PROVIDED TEXT:

Since choroideremia has received much attention as a disease that might be successfully treated by gene therapy, it has become important to evaluate the physiology and morphology of the retina and choroid using the various retinal imaging techniques. Fundus autofluorescence (FAF) is a relatively new method of evaluating the retinal pigment epithelium (RPE) function. It should be possible to obtain useful information on eyes with choroideremia because this disease is associated with the RPE atrophy. Optical coherence tomography angiography (OCTA) is another new technique that can detect the retinal blood vessel patterns in en face images. However, there are few studies on the choroidal blood pattern using OCTA because the vessels are not visible in normal individuals. However, a recent report shows the choroidal vessels in the OCTA images of eyes with RPE atrophy. OCTA might be helpful to evaluate the choroidal circulation associated with the RPE function in choroideremia.

Case presentation

A 65-year-old man complained of a recent reduction in vision of both eyes. He had been diagnosed with retinitis pigmentosa with non-recordable electroretinograms about 15 years earlier but visited the hospital irregularly. His decimal best-corrected visual acuity was 0.4 in the right eye and 0.6 in the left eye. Perimetric examinations showed a concentric constriction of the visual fields of both eyes. Ophthalmoscopy showed that the large choroidal vessels were visible which is characteristic of eyes with choroideremia, and the vessels were visible from the posterior pole to the periphery in both eyes (figure 1). We presumed this as a choroideremia case because the patient refused the genetic test. OCT (DRI-OCT, Topcon, Japan) showed a loss of the ellipsoid zone and tubulations around the fovea (figure 2).

EXTRACTED MATERIAL:
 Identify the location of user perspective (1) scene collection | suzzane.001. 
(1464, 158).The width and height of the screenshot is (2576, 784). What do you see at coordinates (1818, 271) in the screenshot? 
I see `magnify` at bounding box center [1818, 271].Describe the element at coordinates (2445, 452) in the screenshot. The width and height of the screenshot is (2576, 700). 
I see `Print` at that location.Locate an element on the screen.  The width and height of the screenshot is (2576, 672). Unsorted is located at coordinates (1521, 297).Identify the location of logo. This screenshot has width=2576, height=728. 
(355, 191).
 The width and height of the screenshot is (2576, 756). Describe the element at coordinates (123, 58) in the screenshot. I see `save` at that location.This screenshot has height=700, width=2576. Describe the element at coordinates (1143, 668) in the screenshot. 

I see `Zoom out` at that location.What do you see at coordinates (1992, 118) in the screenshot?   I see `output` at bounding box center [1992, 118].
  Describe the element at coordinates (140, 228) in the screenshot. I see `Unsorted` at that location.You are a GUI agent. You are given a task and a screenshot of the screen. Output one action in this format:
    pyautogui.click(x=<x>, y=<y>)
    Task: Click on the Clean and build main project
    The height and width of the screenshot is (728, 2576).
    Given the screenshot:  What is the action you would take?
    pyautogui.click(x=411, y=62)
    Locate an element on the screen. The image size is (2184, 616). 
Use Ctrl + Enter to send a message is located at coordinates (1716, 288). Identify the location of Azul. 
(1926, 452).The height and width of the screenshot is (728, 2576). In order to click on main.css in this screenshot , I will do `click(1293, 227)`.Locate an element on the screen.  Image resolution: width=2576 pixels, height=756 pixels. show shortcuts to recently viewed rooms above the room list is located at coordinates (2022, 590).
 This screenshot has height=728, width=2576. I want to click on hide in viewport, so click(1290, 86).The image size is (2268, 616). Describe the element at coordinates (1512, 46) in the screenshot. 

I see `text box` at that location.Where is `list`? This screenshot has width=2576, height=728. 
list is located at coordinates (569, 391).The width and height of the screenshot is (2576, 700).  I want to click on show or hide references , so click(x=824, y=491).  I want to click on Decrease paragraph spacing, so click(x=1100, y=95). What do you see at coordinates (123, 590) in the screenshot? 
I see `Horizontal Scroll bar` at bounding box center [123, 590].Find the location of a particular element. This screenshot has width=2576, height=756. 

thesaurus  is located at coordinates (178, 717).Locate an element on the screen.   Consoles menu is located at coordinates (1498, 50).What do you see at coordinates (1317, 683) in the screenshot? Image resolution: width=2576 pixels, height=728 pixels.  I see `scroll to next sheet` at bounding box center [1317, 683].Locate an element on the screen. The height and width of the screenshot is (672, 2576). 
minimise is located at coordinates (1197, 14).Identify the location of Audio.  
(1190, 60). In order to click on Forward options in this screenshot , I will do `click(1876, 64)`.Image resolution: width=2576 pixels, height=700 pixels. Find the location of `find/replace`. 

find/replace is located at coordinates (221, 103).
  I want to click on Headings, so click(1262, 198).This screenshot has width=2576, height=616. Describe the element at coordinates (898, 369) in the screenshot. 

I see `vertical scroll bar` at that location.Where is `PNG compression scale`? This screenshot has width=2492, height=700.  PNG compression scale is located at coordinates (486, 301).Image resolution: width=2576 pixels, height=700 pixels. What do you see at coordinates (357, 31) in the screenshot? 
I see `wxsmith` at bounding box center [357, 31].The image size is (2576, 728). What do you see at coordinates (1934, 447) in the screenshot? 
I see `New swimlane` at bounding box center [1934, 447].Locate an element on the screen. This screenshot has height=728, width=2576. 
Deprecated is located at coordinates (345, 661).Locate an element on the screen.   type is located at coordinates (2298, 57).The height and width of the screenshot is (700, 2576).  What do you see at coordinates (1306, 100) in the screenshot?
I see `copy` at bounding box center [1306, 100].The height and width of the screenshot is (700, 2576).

WORK TASK:
Revise the choroideremia text by writing it out from "Case presentation" up to and including "fovea (figure 2).", with "Ophthalmoscopy" replaced by "Funduscopy".

WRITTEN REPLY:
Case presentation

A 65-year-old man complained of a recent reduction in vision of both eyes. He had been diagnosed with retinitis pigmentosa with non-recordable electroretinograms about 15 years earlier but visited the hospital irregularly. His decimal best-corrected visual acuity was 0.4 in the right eye and 0.6 in the left eye. Perimetric examinations showed a concentric constriction of the visual fields of both eyes. Funduscopy showed that the large choroidal vessels were visible which is characteristic of eyes with choroideremia, and the vessels were visible from the posterior pole to the periphery in both eyes (figure 1). We presumed this as a choroideremia case because the patient refused the genetic test. OCT (DRI-OCT, Topcon, Japan) showed a loss of the ellipsoid zone and tubulations around the fovea (figure 2).